National Federation Of The Blind

SCENE AND HEARD

April 19, 2009|By sloane brown | sloane brown,sloane@sloanebrown.com

When the National Federation of the Blind held its annual gala this year, it introduced its new name: The Cane Event.

"The cane, which is the symbol of blindness, is a symbol of independence," NFB president Marc Maurer said. "A lot of people think if you become blind, your independence is gone. But we celebrate this event because this cane, in my hand, means I can go wherever I want to ... whenever I'd like to be there. And this is a symbol of the work we do in the National Federation of the Blind."

As folks mingled in the NFB's Jernigan meeting room during cocktail hour, there was more than one thing to celebrate.

"We're really celebrating the community of Baltimore coming together with us around our Braille Readers Are Leaders Literacy Campaign. Only 10 percent of blind children in this country are getting Braille. ... We have an aggressive literacy campaign, rooted right here in Baltimore, across the nation to do something about it," said Mark Riccobono, executive director of the NFB Jernigan Institute.

This cause "has always been special to me," committee member Jay Wachter said.

"The mission is to improve the life of folks, and they're doing it for folks around the world."

"They do a tremendous amount for the community," agreed Paul Swensen, vice president/general manager of Moran Towing Corp.

Being in Baltimore was another cause for celebration, according to James Gashel, vice president of knfb Reading Technology Inc.
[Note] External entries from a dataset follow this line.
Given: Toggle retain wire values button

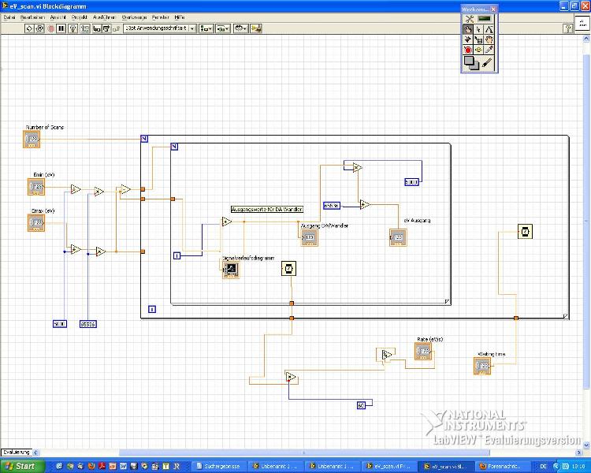Looking at the screenshot, I should coord(84,28).
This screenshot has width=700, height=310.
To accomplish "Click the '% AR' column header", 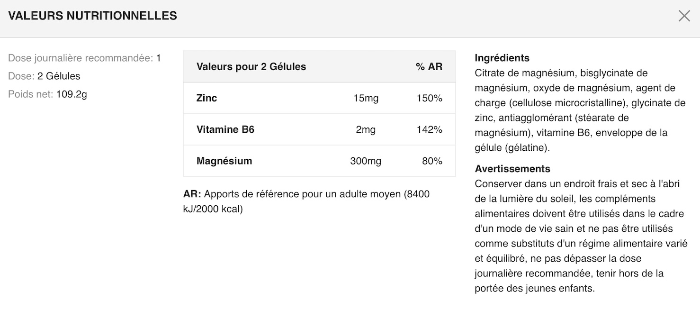I will coord(429,67).
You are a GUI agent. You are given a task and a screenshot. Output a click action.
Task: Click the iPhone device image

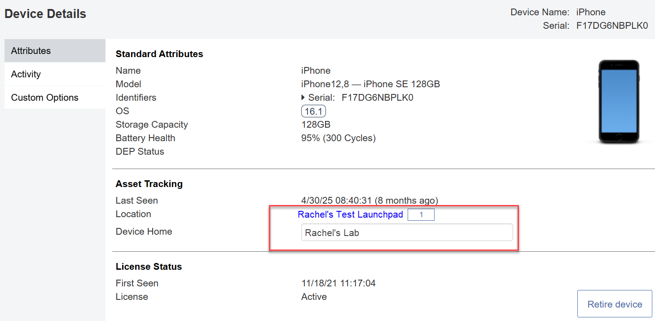(619, 102)
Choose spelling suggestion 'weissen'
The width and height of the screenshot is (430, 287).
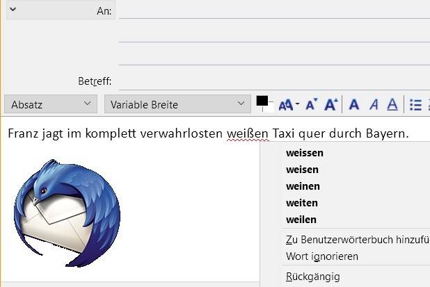pos(305,153)
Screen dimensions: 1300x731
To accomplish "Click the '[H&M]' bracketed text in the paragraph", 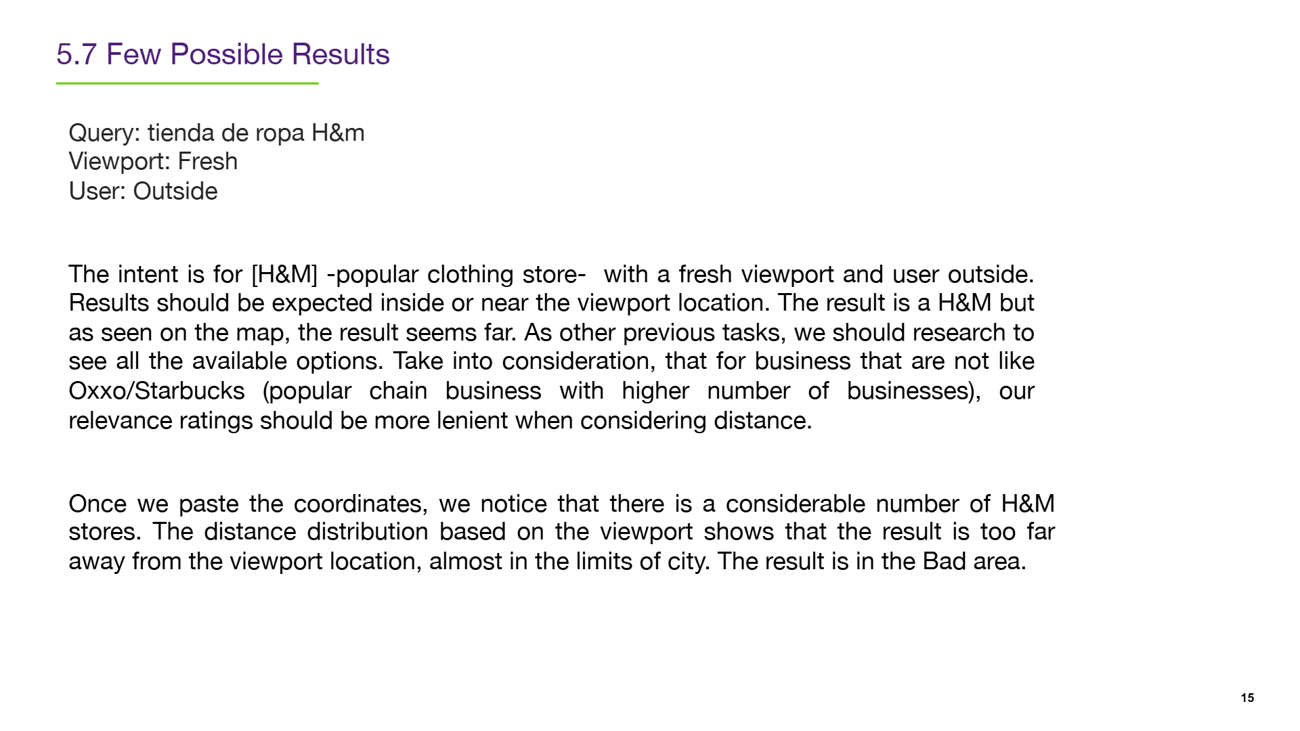I will click(284, 275).
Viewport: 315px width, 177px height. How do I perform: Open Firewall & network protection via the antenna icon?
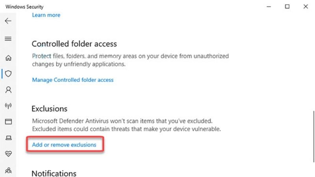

"We enjoy the fact that the Baltimore community supports us," he said, "and we like to say thanks."

Raving over Fonda and fundraising

J ane Fonda has won rave reviews for her performance as a woman with ALS - more commonly known as Lou Gehrig's disease - in the Broadway show 33 Variations. But she had a tougher audience last week when ALS patients from the Robert Packard Center for ALS Research at Johns Hopkins, and their families, attended a performance in New York for a center fundraiser.

So, was it thumbs up or thumbs down?

"She portrayed the character with such grace and elegance," said the center's Liz MacFarlane. "Jane Fonda did a very, very good and sensitive job portraying an ALS patient."

Add another thumbs up for event organizer Emily Ehehalt, who raised $30,000 for the Robert Packard Center that evening.

Crabby over crabs Travel expert Peter Greenberg brought his Peter Greenberg Worldwide radio show to Charm City last Saturday, broadcasting live from the Renaissance Harborplace Hotel. Nancy Hinds, vice president of the Baltimore Area Convention and Visitors Association, says the syndicated show is heard on 140 radio stations around the country with some 1.5 million listeners.

"He loves Baltimore. He comes through a lot. ... He couldn't have been nicer, more gracious."

A funny moment came when he was chatting with Kali's Court co-owner Karen Patten.

"It was hysterical," she says. "He said that he had a very bad experience eating crabs when he was in town years ago, and that he would never do that again unless he was wearing clothes he was going to throw away. He mentioned the mallet. I told him, 'You're not supposed to hit the crab with the mallet. It's for the claws.' He then asked, 'Why didn't anyone tell me that?' "

Somebody give that man a crab-picking lesson!